I went through a brief period in high school when I was positively obsessed with Jimmy Stewart. It was when I first started to get into older films, and I devoured Harvey, Mr. Smith Goes to Washington, The Philadelphia Story, Destry Rides Again and a bunch of other movies that starred Stewart. I didn’t watch It’s a Wonderful Life, though.
When I was in college, I took a class on Howard Hawkes that also encompassed some of his contemporaries, including It’s a Wonderful Life’s director, Frank Capra. We watched westerns, political movies, and romances, but we never watched It’s a Wonderful Life.
In other words, despite the fact that I really love everything about this movie (including Christmas, which I don’t know if you’ve noticed or not, I kind of love), I haven’t seen It’s a Wonderful Life since I was a pre-teen.
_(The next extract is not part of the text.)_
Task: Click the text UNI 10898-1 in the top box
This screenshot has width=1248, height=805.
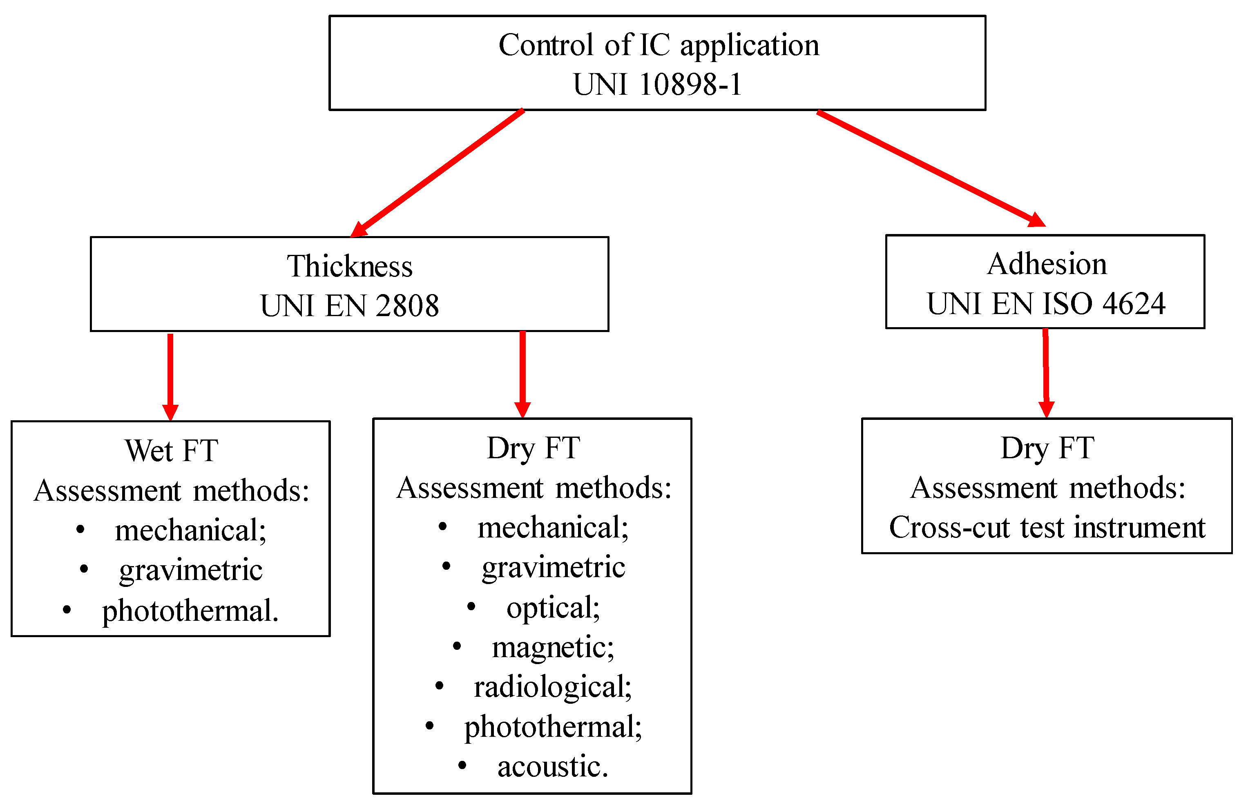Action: click(x=657, y=84)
Watching it again, I am a little overwhelmed by just how lovely this movie is. At the worst times of the year, I am a sucker for stories about the inherent potency of decency. The tale of George Bailey, who went through a whole lot of tragedy while trying to do good in the world, is probably even more potent now.
At the same time, Capra’s worldview is almost painfully naïve at times. Given the adorably simple economics that power Bailey’s rise to everyman hero, it’s tempting of course to compare the Great Depression-era heroics to the modern Great Recession-era anti-heroics. But Capra’s story isn’t so much about the actual mechanics of the bank story as about the resilience of the human spirit to do good. It’s a Wonderful Life is also the only Christmas movie I’ve watched so far that has God as a character, albeit a starry nebula character.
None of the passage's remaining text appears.